### Information given
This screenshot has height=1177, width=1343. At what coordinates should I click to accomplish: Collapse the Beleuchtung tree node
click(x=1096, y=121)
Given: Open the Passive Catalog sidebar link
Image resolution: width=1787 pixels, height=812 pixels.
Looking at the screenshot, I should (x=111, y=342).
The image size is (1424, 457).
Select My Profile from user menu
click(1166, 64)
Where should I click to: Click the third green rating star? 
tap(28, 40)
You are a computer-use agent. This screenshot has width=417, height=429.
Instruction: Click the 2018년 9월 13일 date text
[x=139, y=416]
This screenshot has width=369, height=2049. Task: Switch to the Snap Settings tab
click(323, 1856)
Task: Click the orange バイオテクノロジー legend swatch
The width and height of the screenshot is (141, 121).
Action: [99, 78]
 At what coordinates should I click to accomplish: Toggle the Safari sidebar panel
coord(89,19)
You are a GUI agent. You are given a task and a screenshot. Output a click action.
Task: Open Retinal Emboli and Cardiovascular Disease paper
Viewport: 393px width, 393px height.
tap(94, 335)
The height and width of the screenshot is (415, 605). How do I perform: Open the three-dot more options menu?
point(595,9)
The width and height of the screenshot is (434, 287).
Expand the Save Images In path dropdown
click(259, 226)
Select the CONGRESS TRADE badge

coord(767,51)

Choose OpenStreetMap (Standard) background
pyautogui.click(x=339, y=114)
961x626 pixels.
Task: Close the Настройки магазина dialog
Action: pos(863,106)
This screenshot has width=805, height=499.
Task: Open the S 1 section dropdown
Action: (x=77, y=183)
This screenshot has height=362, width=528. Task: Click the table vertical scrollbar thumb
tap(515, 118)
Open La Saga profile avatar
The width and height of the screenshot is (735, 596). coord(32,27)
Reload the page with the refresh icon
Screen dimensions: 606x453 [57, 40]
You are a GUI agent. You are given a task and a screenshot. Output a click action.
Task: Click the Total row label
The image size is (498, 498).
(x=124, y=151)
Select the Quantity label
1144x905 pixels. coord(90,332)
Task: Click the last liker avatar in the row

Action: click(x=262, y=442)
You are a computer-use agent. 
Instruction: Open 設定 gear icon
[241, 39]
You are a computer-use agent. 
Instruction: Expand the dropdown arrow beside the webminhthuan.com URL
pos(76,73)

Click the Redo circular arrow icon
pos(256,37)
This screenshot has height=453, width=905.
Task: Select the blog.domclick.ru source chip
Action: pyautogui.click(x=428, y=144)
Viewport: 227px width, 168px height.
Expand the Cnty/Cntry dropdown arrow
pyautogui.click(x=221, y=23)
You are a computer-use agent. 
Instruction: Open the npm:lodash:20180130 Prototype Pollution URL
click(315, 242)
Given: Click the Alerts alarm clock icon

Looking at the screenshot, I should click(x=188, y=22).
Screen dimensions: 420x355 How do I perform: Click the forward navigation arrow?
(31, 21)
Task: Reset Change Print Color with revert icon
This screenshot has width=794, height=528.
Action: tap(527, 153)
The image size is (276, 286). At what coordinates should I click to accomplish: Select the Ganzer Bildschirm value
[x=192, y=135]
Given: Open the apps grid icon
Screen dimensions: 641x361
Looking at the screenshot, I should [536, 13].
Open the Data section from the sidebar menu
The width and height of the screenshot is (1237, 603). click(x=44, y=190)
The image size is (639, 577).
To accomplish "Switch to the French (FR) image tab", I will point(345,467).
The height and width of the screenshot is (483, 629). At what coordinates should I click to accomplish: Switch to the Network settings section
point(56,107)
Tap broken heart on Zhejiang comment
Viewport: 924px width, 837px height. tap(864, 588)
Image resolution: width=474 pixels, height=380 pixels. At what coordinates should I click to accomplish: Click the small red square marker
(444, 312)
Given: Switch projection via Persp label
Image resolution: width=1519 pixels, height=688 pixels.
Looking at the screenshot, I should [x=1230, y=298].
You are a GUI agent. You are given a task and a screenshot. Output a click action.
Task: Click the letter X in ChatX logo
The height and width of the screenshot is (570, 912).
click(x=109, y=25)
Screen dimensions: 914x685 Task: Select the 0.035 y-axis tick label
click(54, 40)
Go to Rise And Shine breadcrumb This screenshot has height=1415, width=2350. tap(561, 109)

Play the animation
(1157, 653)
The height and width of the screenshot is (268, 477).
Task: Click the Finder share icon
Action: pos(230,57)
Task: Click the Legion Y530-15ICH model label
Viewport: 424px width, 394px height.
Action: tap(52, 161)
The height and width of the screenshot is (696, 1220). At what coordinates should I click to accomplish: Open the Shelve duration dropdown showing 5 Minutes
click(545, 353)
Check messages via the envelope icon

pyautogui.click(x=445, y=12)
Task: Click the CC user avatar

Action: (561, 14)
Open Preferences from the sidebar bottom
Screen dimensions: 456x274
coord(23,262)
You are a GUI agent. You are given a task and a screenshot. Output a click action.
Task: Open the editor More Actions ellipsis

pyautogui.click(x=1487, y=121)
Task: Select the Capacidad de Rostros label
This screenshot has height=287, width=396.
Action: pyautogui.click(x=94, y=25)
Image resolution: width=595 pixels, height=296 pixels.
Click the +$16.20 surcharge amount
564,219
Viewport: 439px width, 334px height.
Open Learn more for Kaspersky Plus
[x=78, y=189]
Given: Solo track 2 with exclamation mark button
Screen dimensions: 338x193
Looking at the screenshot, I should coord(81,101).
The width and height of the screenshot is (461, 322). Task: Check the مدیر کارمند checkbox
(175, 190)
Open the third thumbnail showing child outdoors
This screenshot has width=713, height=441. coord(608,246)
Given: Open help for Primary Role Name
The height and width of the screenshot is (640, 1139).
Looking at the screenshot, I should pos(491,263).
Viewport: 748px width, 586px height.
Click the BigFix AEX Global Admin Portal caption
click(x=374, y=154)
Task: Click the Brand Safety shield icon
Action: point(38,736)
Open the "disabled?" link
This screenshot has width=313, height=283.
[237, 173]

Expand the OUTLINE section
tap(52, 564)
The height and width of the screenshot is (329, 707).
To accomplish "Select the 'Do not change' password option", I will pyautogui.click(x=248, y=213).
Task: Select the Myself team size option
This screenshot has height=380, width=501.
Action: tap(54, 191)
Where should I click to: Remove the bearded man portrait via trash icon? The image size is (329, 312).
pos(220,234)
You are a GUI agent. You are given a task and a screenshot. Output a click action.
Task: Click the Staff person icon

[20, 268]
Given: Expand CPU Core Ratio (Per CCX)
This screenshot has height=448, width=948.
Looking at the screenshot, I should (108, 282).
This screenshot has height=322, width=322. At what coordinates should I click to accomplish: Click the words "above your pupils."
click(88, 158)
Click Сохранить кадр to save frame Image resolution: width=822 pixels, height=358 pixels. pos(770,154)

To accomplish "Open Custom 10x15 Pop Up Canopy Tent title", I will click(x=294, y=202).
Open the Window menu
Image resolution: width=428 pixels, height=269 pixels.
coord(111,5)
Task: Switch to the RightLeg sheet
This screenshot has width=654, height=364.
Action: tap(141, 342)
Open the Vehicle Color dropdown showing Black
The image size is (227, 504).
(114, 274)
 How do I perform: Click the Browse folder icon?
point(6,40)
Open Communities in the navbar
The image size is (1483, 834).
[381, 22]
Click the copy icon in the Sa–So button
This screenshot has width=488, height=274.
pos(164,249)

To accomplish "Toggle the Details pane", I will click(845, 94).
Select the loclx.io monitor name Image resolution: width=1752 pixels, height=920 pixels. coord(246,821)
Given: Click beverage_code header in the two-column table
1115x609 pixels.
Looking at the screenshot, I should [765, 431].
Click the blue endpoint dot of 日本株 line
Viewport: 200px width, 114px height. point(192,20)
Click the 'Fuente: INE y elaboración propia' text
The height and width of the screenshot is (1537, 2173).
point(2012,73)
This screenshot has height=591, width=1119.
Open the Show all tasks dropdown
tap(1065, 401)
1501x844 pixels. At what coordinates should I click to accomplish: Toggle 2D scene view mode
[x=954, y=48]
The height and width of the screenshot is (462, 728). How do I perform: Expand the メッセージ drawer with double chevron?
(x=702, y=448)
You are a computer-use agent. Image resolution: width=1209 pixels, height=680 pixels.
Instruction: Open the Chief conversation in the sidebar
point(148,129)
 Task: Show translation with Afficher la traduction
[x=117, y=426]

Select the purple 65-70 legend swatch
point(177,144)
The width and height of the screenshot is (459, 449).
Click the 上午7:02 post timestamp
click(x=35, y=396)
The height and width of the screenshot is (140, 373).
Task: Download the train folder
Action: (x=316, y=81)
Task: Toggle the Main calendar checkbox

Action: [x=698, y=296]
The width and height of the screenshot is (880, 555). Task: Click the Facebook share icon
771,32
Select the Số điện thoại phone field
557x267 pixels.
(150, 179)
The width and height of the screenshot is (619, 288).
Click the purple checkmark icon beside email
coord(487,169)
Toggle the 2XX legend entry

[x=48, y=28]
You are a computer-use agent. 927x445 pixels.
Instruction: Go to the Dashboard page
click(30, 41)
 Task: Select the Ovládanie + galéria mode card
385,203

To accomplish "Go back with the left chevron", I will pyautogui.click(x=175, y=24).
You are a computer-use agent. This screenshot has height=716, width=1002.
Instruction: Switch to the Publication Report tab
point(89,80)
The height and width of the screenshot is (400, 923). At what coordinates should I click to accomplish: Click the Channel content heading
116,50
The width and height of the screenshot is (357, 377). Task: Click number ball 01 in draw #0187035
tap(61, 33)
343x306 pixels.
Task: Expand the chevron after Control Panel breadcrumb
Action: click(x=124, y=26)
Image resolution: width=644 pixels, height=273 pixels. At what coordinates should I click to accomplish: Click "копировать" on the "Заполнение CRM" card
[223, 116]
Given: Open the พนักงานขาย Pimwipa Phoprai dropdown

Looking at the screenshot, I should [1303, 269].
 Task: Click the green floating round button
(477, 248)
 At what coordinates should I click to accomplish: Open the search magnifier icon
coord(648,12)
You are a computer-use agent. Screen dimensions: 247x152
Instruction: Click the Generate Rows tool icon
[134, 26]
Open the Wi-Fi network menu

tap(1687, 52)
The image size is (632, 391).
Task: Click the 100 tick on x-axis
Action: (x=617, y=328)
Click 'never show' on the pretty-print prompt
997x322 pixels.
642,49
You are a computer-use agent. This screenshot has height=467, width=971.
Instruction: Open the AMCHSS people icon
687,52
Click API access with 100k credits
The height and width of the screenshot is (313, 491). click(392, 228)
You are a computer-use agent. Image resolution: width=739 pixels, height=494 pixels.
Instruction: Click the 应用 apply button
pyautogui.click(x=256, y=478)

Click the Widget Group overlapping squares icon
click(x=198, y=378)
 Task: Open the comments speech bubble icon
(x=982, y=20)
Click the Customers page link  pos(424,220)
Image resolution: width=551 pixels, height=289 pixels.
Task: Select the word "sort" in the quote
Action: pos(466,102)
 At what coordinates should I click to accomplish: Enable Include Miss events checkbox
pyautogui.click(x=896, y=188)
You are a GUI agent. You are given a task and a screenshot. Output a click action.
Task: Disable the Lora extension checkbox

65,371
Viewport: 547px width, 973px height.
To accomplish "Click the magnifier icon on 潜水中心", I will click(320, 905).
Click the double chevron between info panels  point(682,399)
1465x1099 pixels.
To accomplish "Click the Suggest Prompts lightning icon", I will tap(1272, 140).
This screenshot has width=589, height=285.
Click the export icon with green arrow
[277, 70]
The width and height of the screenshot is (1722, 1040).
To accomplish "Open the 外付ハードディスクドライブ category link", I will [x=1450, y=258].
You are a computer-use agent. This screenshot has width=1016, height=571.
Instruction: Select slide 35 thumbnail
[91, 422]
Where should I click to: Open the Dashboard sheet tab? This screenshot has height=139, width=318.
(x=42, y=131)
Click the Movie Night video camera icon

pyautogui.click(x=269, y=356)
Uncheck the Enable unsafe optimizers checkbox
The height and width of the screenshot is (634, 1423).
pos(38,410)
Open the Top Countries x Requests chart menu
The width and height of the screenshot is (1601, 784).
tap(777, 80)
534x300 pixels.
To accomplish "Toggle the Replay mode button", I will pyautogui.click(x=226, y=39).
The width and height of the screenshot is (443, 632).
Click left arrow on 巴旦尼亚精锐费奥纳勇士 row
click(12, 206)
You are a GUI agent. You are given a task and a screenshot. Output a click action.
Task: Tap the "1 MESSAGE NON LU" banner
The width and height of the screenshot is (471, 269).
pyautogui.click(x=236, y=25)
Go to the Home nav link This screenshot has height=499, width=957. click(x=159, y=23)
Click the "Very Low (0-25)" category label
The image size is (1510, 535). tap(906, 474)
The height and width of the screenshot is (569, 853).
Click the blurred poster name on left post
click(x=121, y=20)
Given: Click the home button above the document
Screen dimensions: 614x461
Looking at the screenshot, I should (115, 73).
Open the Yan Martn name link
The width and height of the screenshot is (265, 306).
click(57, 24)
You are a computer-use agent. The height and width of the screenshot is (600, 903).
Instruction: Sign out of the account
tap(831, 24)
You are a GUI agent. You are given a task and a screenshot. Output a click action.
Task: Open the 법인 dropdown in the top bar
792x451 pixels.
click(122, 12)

### What this task involves
Rewrite the lines starting with the line that contains "This screenshot has height=322, width=322." and going on through the line that contains "Viewport: 200px width, 114px", switching "dropdown" to "drop-down list" and leaving everything else as it is.

### Solution below
This screenshot has height=322, width=322. At what coordinates should I click to accomplish: Click the words "above your pupils."
click(88, 158)
Click Сохранить кадр to save frame Image resolution: width=822 pixels, height=358 pixels. pos(770,154)

To accomplish "Open Custom 10x15 Pop Up Canopy Tent title", I will click(x=294, y=202).
Open the Window menu
Image resolution: width=428 pixels, height=269 pixels.
coord(111,5)
Task: Switch to the RightLeg sheet
This screenshot has width=654, height=364.
Action: tap(141, 342)
Open the Vehicle Color drop-down list showing Black
The image size is (227, 504).
(114, 274)
 How do I perform: Click the Browse folder icon?
point(6,40)
Open Communities in the navbar
The image size is (1483, 834).
[381, 22]
Click the copy icon in the Sa–So button
This screenshot has width=488, height=274.
pos(164,249)

To accomplish "Toggle the Details pane", I will click(845, 94).
Select the loclx.io monitor name Image resolution: width=1752 pixels, height=920 pixels. coord(246,821)
Given: Click beverage_code header in the two-column table
1115x609 pixels.
Looking at the screenshot, I should [765, 431].
Click the blue endpoint dot of 日本株 line
Viewport: 200px width, 114px height. point(192,20)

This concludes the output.